§ **DOCUMENT**
########################################
6 Good Reasons Why Rosetta Stone Sucks

You’ve seen the Rosetta Stone TV commercials. You’ve read the Rosetta Stone magazine ads. You’ve even walked by the Rosetta Stone kiosk at your local mall or airport. Rosetta Stone is the end all language learning program that will take you to fluency faster than any way possible, right? Well, not exactly…

While Rosetta Stone may have its good points, I’d say it’s far from being the best language program out there. Here are six good reasons why Rosetta Stone sucks.

 

Reason 1: Rosetta Stone’s vocabulary learning is too slow.

If you have a few years to learn a language and don’t mind learning at a snail’s pace, then Rosetta Stone might be for you. I don’t know about you, but personally I’ve always wanted to learn a language quickly so that I could get on to the fun parts and start using it in real life. You probably don’t want to sit around while it repeats phrases like “The cat is large”.

Reason 2: Rosetta Stone is unclear.

Showing you vague photographs while repeating the foreign language does not necessarily make the word’s meaning clear. Does the photo for the word mean an article of clothing? Or, does it mean a type of shirt? Or, does it mean that specific kind of shirt in the photograph? Or, does it refer to something completely different like the pattern on the shirt? You need to learn the real meaning of a word or you will waste time wondering about its meaning and be afraid of making a mistake in real usage.

Reason 3: Rosetta Stone requires supplements.
########################################
§ **STATED GOAL**
For each statement below, say yes or no according to the Rosetta Stone article, and quote the words that decide it. (a) The author considers Rosetta Stone the best language program available. (b) The author finds Rosetta Stone's vocabulary learning too slow. (c) The article says showing photographs while repeating the foreign word makes its meaning clear.

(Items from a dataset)
########################################
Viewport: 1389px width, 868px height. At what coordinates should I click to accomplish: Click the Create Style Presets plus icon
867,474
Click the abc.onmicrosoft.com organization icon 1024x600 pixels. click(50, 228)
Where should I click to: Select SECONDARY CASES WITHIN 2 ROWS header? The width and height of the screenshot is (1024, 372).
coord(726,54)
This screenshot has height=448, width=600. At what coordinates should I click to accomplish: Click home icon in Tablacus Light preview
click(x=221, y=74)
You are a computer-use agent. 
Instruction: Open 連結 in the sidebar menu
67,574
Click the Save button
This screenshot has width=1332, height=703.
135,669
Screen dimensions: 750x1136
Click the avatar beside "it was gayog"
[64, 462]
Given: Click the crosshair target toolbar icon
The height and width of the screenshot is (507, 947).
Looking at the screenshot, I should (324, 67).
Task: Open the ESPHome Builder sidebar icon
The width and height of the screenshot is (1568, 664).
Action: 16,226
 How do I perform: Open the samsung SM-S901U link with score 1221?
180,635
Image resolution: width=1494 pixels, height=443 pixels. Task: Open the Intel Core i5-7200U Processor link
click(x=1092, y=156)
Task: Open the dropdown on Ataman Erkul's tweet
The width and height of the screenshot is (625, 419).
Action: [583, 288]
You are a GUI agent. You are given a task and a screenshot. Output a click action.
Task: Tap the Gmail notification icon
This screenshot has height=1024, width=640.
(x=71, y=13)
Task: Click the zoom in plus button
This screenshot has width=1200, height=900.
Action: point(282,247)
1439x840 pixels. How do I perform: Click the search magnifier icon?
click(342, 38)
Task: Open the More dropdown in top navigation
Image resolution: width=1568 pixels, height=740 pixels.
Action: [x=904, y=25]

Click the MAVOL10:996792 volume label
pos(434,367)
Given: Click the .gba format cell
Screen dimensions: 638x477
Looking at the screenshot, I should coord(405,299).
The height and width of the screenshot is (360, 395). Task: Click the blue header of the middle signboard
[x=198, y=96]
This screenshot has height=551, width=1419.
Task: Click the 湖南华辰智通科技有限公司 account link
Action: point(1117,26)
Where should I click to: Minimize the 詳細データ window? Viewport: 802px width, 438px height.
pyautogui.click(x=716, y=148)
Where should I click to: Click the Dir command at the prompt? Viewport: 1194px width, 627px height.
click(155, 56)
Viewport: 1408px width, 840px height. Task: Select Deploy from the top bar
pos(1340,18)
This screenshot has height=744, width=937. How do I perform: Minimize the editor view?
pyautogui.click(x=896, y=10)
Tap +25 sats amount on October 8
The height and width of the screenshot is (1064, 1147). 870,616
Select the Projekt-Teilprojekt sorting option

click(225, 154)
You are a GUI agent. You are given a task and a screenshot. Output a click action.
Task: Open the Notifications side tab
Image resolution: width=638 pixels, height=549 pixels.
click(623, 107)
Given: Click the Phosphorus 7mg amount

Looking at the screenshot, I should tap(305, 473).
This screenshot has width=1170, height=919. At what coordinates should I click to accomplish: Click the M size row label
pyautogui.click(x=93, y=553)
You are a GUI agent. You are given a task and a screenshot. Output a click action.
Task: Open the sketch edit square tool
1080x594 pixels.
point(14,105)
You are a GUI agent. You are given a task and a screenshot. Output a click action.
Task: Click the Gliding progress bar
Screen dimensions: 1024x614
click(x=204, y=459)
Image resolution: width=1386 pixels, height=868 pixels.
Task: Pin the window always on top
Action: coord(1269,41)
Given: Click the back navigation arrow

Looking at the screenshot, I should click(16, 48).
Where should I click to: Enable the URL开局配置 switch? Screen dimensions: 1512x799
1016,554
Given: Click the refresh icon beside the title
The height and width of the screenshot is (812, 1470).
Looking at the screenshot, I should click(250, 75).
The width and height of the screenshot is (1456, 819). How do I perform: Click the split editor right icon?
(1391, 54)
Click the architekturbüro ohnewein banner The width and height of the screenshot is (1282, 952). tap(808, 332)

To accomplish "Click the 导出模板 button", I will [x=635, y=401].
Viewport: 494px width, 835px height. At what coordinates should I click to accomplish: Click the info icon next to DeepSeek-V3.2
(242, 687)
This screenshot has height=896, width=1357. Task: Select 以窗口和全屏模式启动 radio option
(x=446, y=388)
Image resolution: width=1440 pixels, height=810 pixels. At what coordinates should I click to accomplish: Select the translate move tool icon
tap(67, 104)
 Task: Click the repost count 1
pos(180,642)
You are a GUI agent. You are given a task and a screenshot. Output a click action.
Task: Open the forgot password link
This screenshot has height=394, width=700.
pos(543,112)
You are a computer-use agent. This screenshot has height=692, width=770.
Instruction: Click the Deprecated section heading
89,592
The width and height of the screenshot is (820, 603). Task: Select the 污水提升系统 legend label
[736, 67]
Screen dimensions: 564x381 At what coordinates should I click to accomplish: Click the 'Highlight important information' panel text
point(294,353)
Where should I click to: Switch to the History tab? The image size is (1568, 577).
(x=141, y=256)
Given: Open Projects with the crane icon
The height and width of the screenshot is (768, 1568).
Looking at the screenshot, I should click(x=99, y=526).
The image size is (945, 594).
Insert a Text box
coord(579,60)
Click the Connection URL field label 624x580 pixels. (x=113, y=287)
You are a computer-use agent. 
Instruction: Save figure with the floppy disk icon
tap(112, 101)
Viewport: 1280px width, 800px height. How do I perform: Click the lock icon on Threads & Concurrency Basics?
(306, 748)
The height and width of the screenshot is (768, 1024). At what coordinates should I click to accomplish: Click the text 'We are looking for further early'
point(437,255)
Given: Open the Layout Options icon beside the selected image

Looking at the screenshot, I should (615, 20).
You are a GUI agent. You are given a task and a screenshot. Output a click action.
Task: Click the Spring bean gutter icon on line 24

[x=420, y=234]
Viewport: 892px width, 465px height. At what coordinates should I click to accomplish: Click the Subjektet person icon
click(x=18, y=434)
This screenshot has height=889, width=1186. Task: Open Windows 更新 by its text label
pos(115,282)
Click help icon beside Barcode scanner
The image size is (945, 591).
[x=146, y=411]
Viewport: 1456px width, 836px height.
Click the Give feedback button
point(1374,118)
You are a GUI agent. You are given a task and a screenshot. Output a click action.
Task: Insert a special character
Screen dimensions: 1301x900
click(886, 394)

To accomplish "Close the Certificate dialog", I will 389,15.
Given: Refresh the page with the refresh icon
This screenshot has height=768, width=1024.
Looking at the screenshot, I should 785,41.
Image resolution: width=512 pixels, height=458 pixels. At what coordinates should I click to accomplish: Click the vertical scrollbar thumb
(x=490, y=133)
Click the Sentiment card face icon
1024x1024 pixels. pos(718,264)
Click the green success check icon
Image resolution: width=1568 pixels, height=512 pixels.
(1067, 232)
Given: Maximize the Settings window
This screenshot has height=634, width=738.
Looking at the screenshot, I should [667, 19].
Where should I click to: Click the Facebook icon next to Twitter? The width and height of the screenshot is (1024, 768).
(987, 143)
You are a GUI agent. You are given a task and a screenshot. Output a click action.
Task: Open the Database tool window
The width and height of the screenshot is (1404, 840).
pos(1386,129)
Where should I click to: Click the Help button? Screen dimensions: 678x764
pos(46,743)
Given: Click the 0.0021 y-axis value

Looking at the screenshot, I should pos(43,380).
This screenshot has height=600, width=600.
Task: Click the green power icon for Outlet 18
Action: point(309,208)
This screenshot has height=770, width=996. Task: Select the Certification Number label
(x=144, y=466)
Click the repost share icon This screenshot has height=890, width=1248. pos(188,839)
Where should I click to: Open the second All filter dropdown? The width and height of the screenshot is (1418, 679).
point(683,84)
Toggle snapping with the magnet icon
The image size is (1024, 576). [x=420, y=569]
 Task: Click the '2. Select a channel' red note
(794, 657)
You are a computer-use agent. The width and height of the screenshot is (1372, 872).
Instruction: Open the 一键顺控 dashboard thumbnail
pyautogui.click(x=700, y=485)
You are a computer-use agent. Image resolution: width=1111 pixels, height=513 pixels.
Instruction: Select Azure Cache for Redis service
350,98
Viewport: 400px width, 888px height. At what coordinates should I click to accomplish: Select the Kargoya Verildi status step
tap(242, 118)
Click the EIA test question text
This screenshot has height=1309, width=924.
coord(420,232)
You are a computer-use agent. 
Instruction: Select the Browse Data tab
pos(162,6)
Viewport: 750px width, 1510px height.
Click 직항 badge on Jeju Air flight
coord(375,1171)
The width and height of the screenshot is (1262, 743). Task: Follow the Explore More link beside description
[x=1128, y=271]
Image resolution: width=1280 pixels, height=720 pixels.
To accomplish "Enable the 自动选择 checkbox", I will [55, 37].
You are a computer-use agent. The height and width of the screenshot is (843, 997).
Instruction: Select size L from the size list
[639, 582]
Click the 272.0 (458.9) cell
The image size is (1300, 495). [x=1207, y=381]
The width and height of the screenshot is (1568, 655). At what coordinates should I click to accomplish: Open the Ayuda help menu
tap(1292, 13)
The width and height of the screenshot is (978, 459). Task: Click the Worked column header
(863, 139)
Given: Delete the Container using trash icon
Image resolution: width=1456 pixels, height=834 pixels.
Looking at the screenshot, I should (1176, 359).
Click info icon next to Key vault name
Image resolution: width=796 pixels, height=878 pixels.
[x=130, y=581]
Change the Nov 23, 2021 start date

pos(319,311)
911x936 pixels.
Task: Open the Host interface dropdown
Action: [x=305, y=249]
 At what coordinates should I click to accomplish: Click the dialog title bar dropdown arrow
########################################
§ **THE ANSWER**
(a) No: "I’d say it’s far from being the best language program out there."
(b) Yes: "Rosetta Stone’s vocabulary learning is too slow."
(c) No: "Showing you vague photographs while repeating the foreign language does not necessarily make the word’s meaning clear."